Singapore's largest independent electricity retailer iSwitch bows out
The news comes as a big shock as iSwitch was widely deemed as a solid and nimble player in the retail market.
In what marks a big blow to Singapore's liberalisation of the power sector, iSwitch Energy, the city-state's largest independent electricity retailer, has decided to bow out from retail operations from next month.
The retailer cited the current market conditions behind the decision to cease its retail operations on Nov 11.
In a note to consumers, it said: "Over the past 6 years, iSwitch has had the privilege of serving the Singapore electricity market and collectively saving consumers over S$150 million on their energy bills against the SP tariffs. We have also helped maintain focus on sustainability and the green goals... Unfortunately, due to current electricity market conditions, we will be ceasing our electricity retail operations on Nov 11."
One market watcher remarked: "From hero to zero. What a shame."
iSwitch, Singapore's fourth-largest electricity retailer, has garnered a market share of some 13.1 per cent of Singapore's Open Electricity Market (OEM) as of end-April this year.
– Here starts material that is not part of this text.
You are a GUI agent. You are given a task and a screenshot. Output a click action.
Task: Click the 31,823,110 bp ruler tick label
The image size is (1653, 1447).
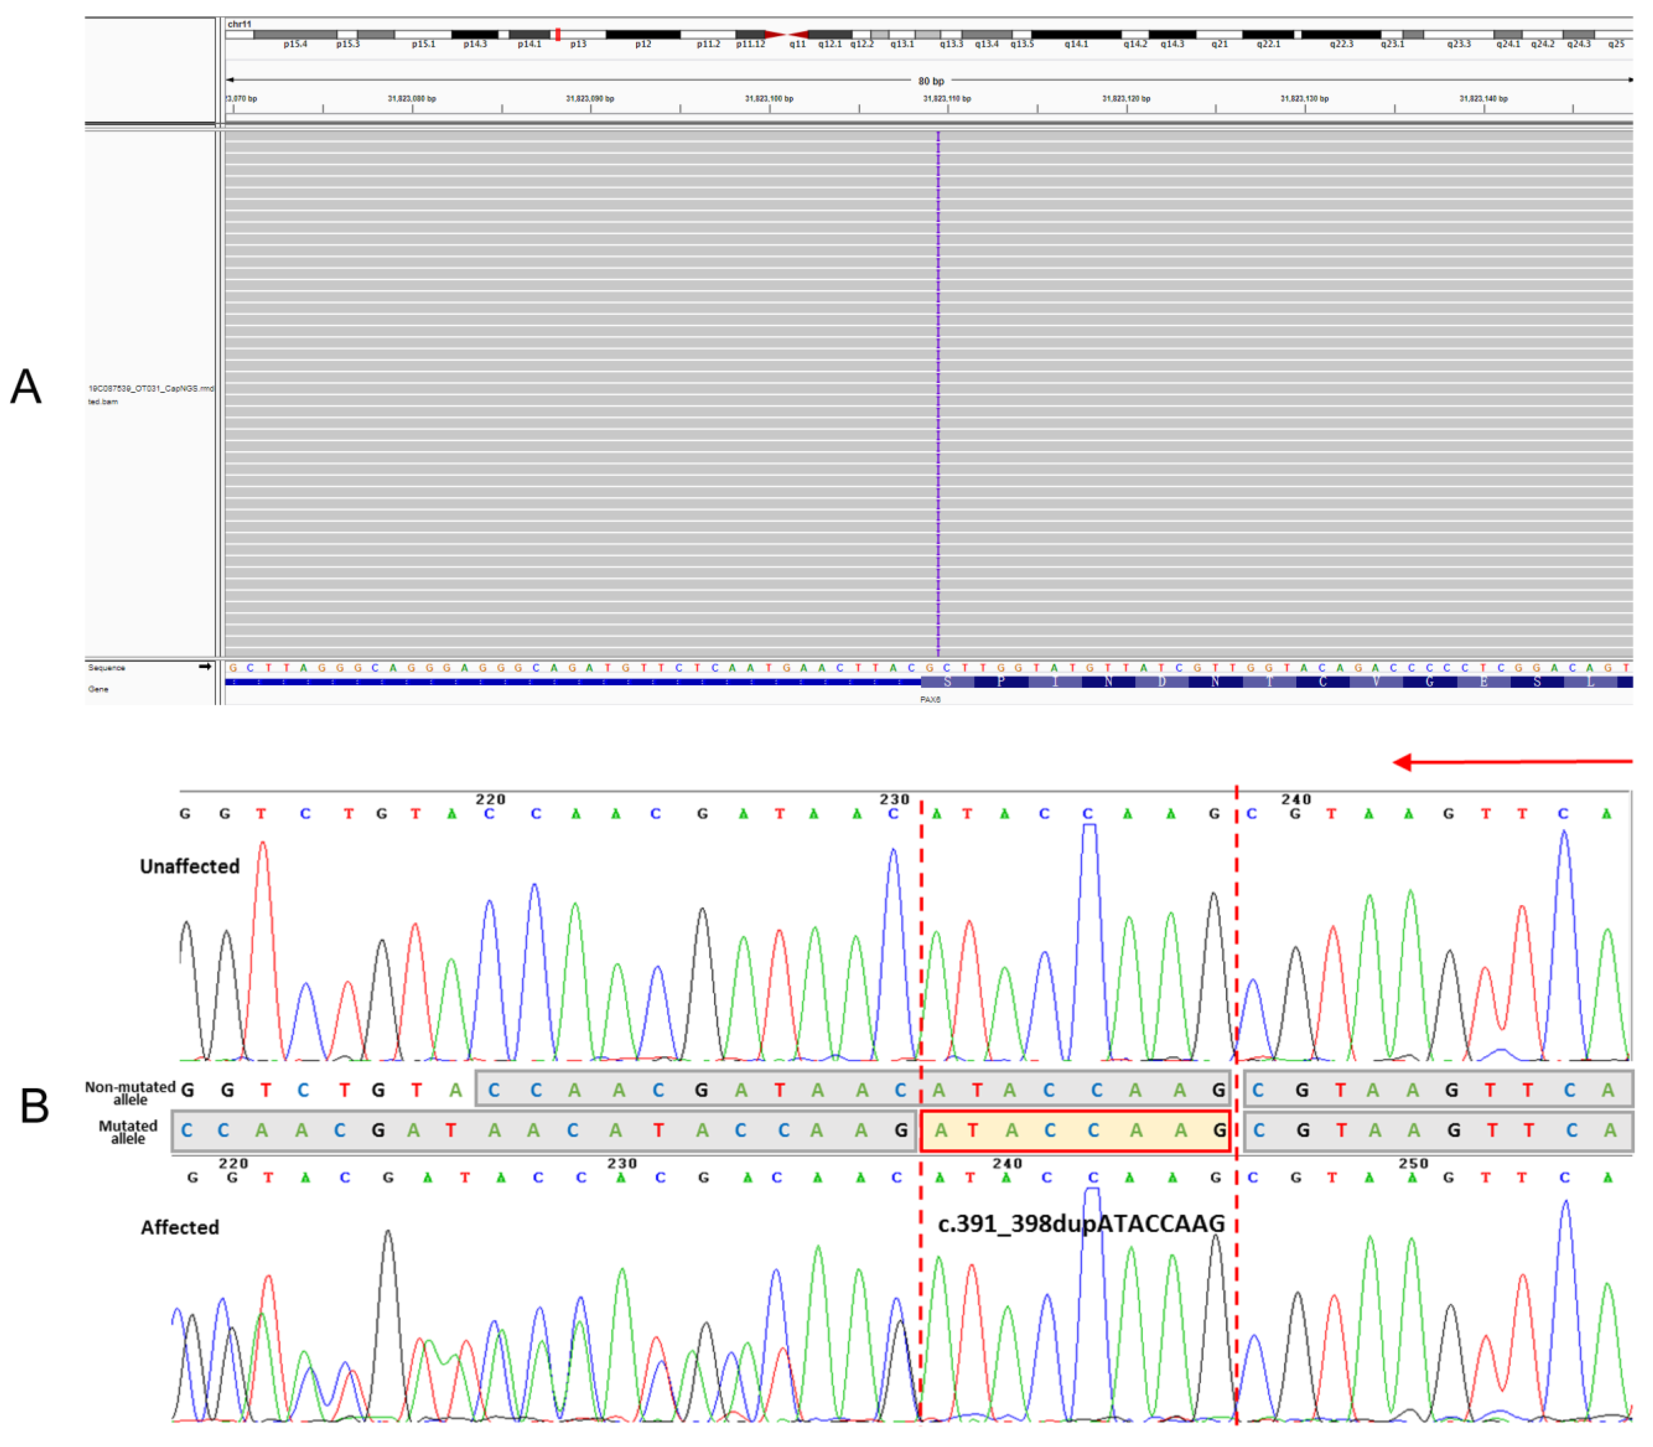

RCMA, a unit of global commodity house RCMA Group, is the parent company of iSwitch - one of Singapore's 12 electricity retailers.
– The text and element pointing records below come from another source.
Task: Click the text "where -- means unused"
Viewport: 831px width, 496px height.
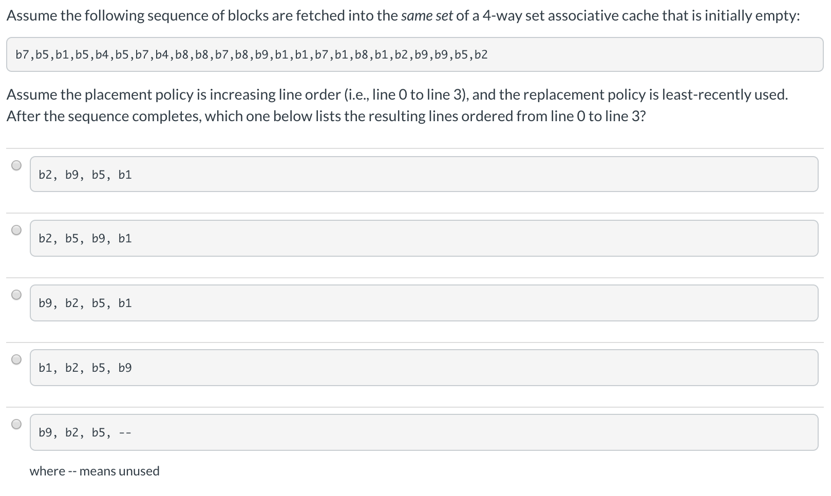Action: tap(95, 471)
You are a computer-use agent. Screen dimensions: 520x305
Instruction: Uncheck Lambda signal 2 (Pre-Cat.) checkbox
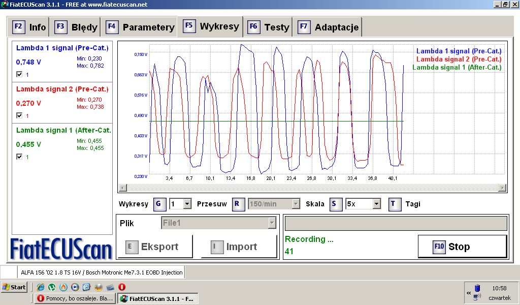(x=19, y=116)
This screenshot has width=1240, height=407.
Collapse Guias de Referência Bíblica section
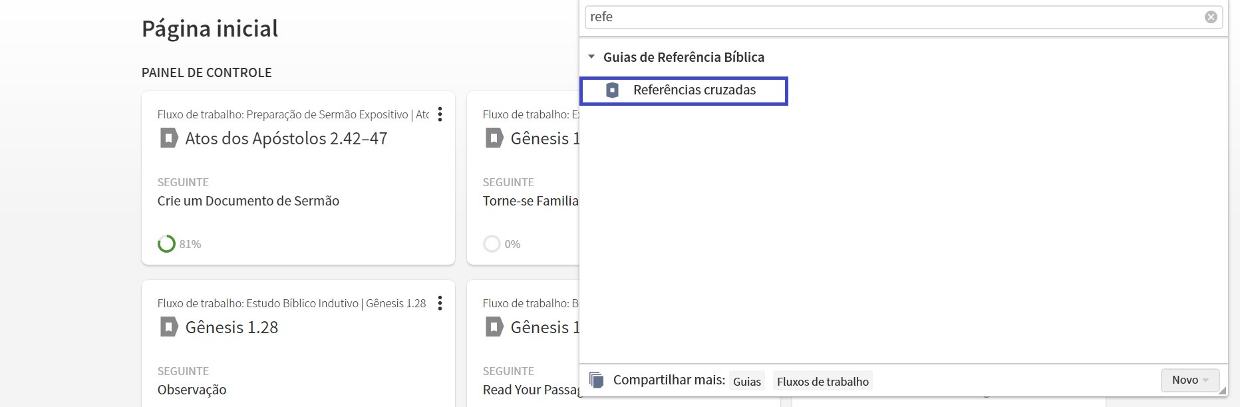point(591,57)
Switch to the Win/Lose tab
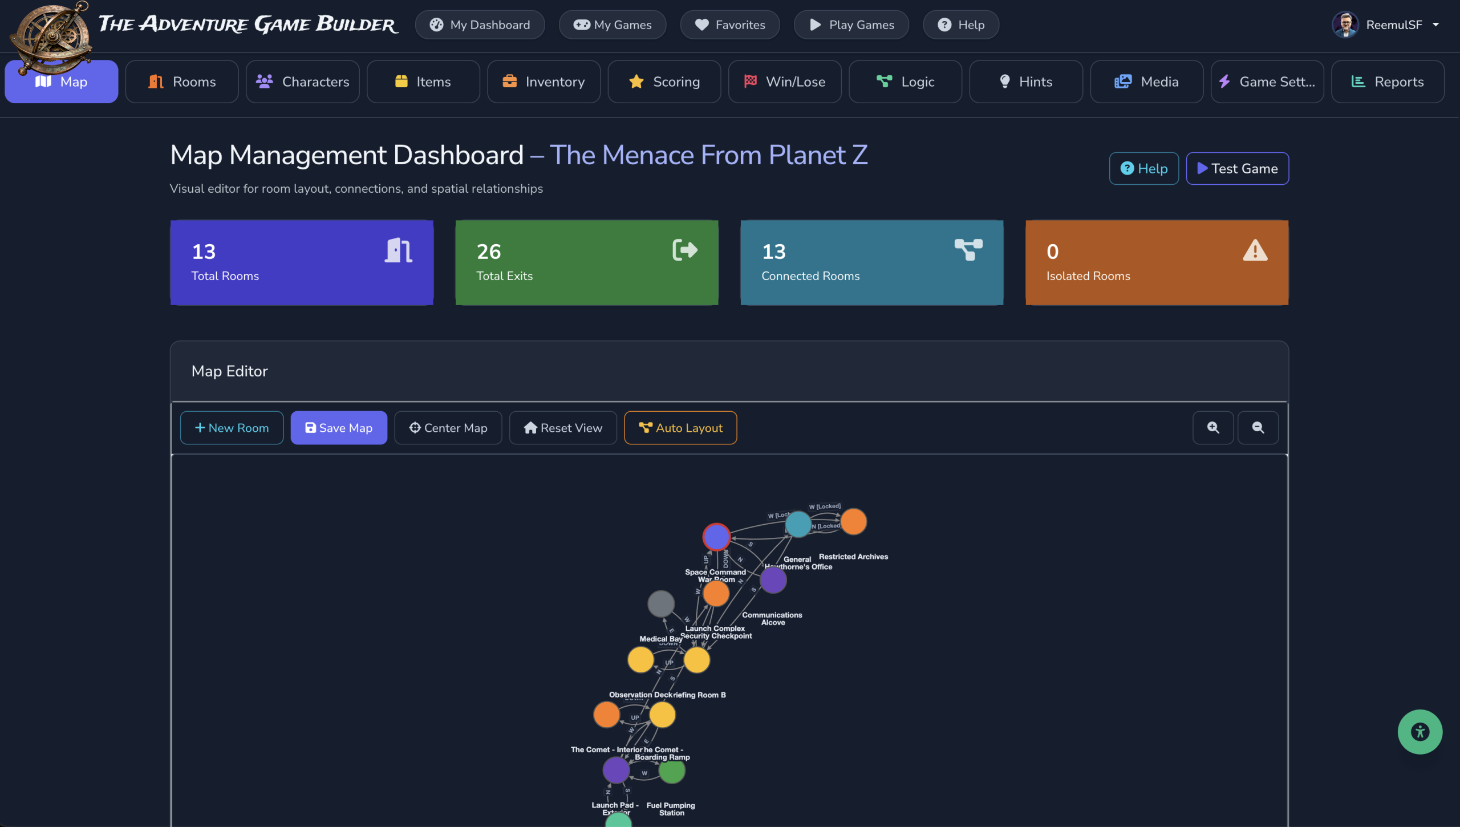The width and height of the screenshot is (1460, 827). tap(785, 82)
The news comes as a big shock as iSwitch was widely deemed as a solid and nimble player in the retail market. In the early months of Singapore's liberalisation, the green energy retailer scooped up another retailer ES Power's contracts worth S$15 million and has grown its market share steadily.
Household accounts currently held under iSwitch will be transferred to SP Group with effect Nov 12. They can also choose to switch to another retailer before the transfer to SP Group. No contract termination fees will be charged.
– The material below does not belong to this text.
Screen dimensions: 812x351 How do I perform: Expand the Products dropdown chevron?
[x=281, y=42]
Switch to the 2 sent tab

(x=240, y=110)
Still, market watchers expect tens of thousands, if not more, of residential consumers who are impacted by iSwitch's move, to contend with higher power bills. That is because extraordinary spikes in spot electricity prices - an anomaly that has recurred several times since July - have prompted Singapore's electricity retailers to pass the buck to new household customers across the board by raising the prices of fixed-price plans under OEM to cushion the hit on business margins.
A check by The Business Times last month revealed that retailers have raised fixed-price plans - be it for 6, 12, 24 months or more - by 10-20 per cent in August and September versus June, before the wild swings in spot electricity prices.
In July, the Uniform Singapore Energy Price (USEP), which varies half-hourly depending on demand-supply conditions in Singapore's wholesale market, shot through the roof and hit a multi-year high of S$1,514.86 per MWh (megawatt-hour).
The sustained high prices over two days pushed up July's average USEP to S$167.04 per MWh, a level not seen in six years, according to an earlier report by BT.
The USEP skyrocketed again last month (on Sep 23), this time to as high as S$2,036.02 per MWh - another fresh record in eight years. On that day too, the supply cushion in the wholesale electricity market reached a low of 11 per cent. Anything below 20 per cent signifies tight supply conditions.
"This has been the most volatile period in the history of the electricity spot market," said a key executive of an electricity retailer.
The staggering spikes that have confounded industry players appear far from over.
On Tuesday, the USEP peaked at S$3,008 per MWh as the supply cushion reached a low of 10.9 per cent, indicating tight supply conditions in the market. At the daily level, the USEP averaged S$1,597 per MWh that day. This is the highest daily level since the start of the National Electricity Market of Singapore (NEMS) in 2003, the Energy Market Company's senior vice-president of markets and operations Henry Gan told BT. The second highest daily USEP registered was S$997/MWh on 26 Nov 2012.
(Under the Singapore Electricity Market Rules which govern the NEMS' operations, a price cap of S$4,500 per MWh is in place for the USEP. This ensures that the USEP will never exceed that level regardless of prevailing market conditions).
The city-state's OEM that was launched three years ago with a bang, involves some 1.3 million household accounts and 67,000 small business accounts. Spoilt for choice with the promise of cheaper power bills of up to 30 per cent, one out of two households have since switched out of SP Services - the incumbent supplier pre-liberalisation.
"It feels like we have given back everything we have worked so hard for over the past three years. It's a pity," said the executive. The market is fearing more casualties ahead.